Les dernières lignes de cette lettre sont une allusion très nette aux jours de l'Empire libéral et comme un reproche direct adressé à l'Empereur.

L'Impératrice, en effet, nous le savons, fut très hostile au ministère du Deux Janvier, elle était très autoritaire, et il est probable qu'elle ne communiqua pas cette page à l'Empereur avant de l'expédier.

Toute la force de ses sentiments anti-libéraux se révèle bientôt, en effet. Et quand M. le comte de Chambord déclare qu'il ne peut accepter le drapeau tricolore et détruit ainsi les espérances de ses amis, elle se réjouit sans hésitation :

Que dites-vous de la lettre de M. le comte de Chambord ? demande-t-elle — de Chislehurst. — Je savais bien qu'il ne pouvait abandonner ni son principe, ni son drapeau.

Et elle ajoute :

Sa lettre est bien belle.

 

A l'époque où ces diverses lettres ont été écrites, l'Impératrice aimait à conserver encore des relations avec ses anciens fidèles. Elle leur adressait. parfois, les regrets s'atténuant en elle, de jolis billets sur les hommes et sur les choses de la politique. Parlant de M. Magne, ministre des finances, sous M. Thiers, entre autres, elle s'exprimait ainsi, dans un langage qui semble révéler une quiétude définitive :

Je viens de lire le rapport du ministre des finances, je ne puis me défendre d'un sentiment de fierté en lisant ce remarquable ouvrage, car c'est un ancien ministre de l'Empire à qui on le doit. C'est admirable de lucidité et de simplicité. Nous n'étions plus habitués à trouver notre chemin nous-mêmes à travers les chiffres. M. Magne a le talent de faire croire aux ignorants comme moi qu'ils sont des financiers.

 

C'est aimable. Mais depuis ces jours où l'Impératrice revivait encore avec les siens les années parcourues et lointaines, elle s'est métamorphosée. Un double deuil l'est venue frapper et elle a rompu avec tous, presque, ses liens d'antan.

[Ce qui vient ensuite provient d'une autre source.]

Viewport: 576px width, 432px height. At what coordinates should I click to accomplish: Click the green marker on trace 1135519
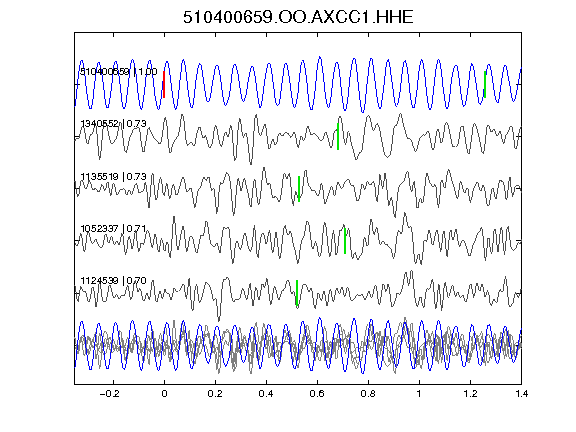pyautogui.click(x=299, y=189)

Allant à Rome, dès avant son infortune maternelle même, elle s'abstint de se rendre au Quirinal et entraîna, dans sa réserve, son fils qui ne sut pas résister à sa volonté. Ce fut une faute. C'est une faute, également, peut-être, d'avoir écarté de son chemin les amis de jadis. Mais que lui importe, aujourd'hui ? Elle marche comme dans une légende, dans l'accablante apothéose d'un écroulement impérial, dans le suprême détachement de tout ce qui fut Elle, dans l'extatique renoncement à tout ce qui la vit radieuse, dans l'inconscience même de cette hospitalité anglaise qui fut deux fois fatale aux Napoléons.